VanEck Creates A Futures Ethereum ETF
VanEck has recently secured approval for its Ethereum-focused exchange-traded fund (ETF), known as the VanEck Ethereum Strategy ETF (EFUT), set to launch on October 2, 2023. This ETF aims to generate income by engaging in the trading of Ethereum futures contracts. It's worth noting that while VanEck's ETF has received the green light, there are more than 10 other funds currently awaiting approval for similar futures ETFs from the SEC. These funds provide investors with exposure to the cryptocurrency market without directly holding the digital assets, as they trade futures contracts linked to Ethereum. It's important to highlight that the SEC has not yet approved any funds for actively managing cryptocurrencies via ETFs.

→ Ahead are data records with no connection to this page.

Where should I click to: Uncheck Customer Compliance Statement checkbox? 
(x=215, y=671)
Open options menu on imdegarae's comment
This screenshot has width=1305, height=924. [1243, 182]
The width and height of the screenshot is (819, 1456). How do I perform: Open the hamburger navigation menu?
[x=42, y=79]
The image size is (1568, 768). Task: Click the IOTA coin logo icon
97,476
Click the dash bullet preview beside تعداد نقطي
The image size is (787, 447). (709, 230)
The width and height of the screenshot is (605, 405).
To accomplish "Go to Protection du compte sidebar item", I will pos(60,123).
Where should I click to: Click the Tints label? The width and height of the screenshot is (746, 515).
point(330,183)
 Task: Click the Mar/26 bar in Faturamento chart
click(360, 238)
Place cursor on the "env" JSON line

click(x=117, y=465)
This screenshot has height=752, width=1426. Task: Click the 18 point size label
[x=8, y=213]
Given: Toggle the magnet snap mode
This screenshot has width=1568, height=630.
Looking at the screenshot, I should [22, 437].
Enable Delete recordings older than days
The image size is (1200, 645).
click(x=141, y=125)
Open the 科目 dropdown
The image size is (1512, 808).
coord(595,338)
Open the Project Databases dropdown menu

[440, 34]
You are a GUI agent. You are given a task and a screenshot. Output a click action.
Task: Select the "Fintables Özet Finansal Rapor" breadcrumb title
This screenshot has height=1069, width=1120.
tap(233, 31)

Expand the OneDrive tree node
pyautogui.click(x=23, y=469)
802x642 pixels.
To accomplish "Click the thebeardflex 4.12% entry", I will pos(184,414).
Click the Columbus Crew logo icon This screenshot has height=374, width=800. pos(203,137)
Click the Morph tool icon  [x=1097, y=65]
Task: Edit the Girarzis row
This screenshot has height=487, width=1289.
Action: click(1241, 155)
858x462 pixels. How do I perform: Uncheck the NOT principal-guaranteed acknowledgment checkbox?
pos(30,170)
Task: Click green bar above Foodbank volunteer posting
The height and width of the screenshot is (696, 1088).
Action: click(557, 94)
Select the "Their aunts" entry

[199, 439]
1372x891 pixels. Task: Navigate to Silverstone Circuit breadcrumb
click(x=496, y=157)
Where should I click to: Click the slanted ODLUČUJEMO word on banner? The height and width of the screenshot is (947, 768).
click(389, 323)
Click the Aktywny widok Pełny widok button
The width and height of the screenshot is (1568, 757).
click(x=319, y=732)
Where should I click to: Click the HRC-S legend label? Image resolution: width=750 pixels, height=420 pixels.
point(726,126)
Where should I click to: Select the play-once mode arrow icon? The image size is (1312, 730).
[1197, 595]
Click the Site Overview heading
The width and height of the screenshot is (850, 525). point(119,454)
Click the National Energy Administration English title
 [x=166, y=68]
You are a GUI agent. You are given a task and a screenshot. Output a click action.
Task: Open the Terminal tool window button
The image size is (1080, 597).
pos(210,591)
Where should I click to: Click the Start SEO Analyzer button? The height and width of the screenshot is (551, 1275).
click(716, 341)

Vice Chair Gives Speech About Views on Monetary Policy and Current Conditions
Vice Chair for Supervision Michael S. Barr recently gave a speech about the Federal Reserve’s view on the US monetary policy and current conditions of the US economy. He emphasizes their commitment to the Federal Reserve's dual mandate of promoting maximum employment and stable prices, highlighting the crucial role of price stability in supporting a strong labor market and a functioning economy. Then he addresses inflation, citing policy responses such as raising the federal funds rate and reducing the Fed's securities holdings, and how it has been decreasing. Despite moderating inflation, economic resilience is observed, and there is optimism about achieving price stability without significant job losses, while efforts are made to balance labor demand and supply. However, the Federal Reserve expects slower GDP growth due to restrictive monetary policy and tighter financial conditions, potentially leading to a softer labor market. Uncertainty surrounds the timing of the full effects of past monetary policy tightening, prompting a cautious approach to future rate increases and a focus on how long rates need to remain restrictive to meet the Fed's goals. Ongoing assessment of incoming data, including credit cost and availability, informs their decisions.